None of this requires AGI. It requires coordination logic.


What I Actually Wanted

Instead of this:

  • Me: Opens Waze, enters destination
  • Me: Searches McDonald's in Waze, restarts search multiple times to show "along route"
  • Me: Manually checks detour times
  • Me: Checks clock against breakfast cutoff
  • Me: Decides on gas station separately
  • Me: Queues podcast, remembers to switch to music later

This:

  • Me (via Gemini Voice): "I need gas before Saratoga, want McDonald's breakfast, and need a 4-hour playlist"
  • Gemini + Waze: "McDonald's in 47 minutes, 2-minute detour, arrives 9:53 AM—within breakfast window. Shell station adjacent for gas. UPS store is 0.4 miles off-route, opens at 9 AM. Queuing podcast for first 90 minutes, then your usual driving playlist. I'll remind you about bathroom/water when you stop."

That's not prescience. That's trip-state awareness.


Why This Matters Beyond Road Trips: Solve the Commute

Road trips are occasional. Commutes are daily.

Same decision structures:

  • Leave now or in 15 minutes? (Traffic delta)
  • Coffee stop or skip? (Time cushion, preference)
  • Gym before or after work? (Calendar, location)
  • Audio continuity (Podcast, music, NotebookLM summary of saved article)

Except now: high frequency, rapid learning loop, compounding value.

Google Maps already knows Home and Work. It could use Calendar (in-office days, meeting times) or location patterns to offer:

  • "Coffee at [usual spot] adds 6 minutes but preserves your 9 AM buffer"
  • "Gym now means skipping breakfast—worth it based on your afternoon meetings?"
  • "Traffic building—leave in next 10 minutes to maintain current arrival time"
  • "Queuing your saved podcast + playlist for 47-minute commute"

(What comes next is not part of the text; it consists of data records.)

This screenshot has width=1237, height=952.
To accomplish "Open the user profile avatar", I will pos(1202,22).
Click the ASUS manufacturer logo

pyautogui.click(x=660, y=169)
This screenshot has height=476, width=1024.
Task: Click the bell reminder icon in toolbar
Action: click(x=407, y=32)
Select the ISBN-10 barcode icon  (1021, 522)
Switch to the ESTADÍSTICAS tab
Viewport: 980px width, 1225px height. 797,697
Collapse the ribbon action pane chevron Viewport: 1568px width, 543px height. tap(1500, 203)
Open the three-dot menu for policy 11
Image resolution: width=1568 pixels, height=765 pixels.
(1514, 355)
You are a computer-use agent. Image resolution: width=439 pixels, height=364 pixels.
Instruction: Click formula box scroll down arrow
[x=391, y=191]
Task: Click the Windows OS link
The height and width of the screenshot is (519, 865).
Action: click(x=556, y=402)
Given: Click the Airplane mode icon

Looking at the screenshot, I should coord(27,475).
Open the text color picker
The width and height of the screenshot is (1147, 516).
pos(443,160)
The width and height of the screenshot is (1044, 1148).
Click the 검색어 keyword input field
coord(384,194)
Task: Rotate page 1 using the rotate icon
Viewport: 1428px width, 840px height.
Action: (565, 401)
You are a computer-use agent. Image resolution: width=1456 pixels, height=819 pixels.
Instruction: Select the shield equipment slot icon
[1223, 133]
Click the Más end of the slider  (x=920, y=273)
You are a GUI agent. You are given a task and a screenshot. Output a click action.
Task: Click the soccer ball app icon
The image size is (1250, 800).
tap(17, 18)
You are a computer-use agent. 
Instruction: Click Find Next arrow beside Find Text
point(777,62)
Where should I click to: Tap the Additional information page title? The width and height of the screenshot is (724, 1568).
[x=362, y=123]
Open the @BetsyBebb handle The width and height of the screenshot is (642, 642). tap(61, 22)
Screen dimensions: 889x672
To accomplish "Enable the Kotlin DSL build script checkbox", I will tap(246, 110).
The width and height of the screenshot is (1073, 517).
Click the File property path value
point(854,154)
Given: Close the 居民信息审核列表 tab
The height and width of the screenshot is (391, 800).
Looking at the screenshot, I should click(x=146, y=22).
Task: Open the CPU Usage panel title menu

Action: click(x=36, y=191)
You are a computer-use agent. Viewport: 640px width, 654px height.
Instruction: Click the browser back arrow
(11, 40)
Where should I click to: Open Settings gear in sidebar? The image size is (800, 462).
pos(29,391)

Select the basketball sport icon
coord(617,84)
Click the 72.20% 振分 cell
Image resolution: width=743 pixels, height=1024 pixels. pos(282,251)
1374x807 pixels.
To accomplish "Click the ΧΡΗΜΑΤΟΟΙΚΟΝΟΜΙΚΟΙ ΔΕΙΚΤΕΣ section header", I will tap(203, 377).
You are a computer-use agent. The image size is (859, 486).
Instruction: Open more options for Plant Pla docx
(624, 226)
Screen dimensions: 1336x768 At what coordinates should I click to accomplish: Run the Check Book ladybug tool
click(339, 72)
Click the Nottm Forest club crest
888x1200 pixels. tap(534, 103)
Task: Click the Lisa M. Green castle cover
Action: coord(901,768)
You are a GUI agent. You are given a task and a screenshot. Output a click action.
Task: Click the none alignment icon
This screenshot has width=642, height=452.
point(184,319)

No new data required. Just orchestration within Google's existing ecosystem.

The daily commute is the killer app. Everyone has this problem 10+ times per week. Solve this, and you've created genuine daily value.


The Ask

Google: Present yourself as the Commute/Road Trip Orchestrator.

Create a field for Personal Instructions—even a "Mad Libs" style questionnaire:

  • Work location and typical commute times
  • Dietary preferences and favorite stops
  • Audio preferences (podcasts, music, news)
  • Typical errands (gym, coffee, UPS, dry cleaning)
  • Travel preferences (minimize stops, maximize efficiency, etc.)

If Gemini understands:

  • Where I am and where I'm going
  • What constraints exist (time, range, preferences)
  • What I typically do
  • My Personal Instructions

Why am I still the orchestrator?

Personal Intelligence is a meaningful step. Decision coordination feels like the natural evolution.

I've been receiving the Personal Intelligence daily emails—decent so far. But this is the next layer.

I'd be happy to help design what that looks like.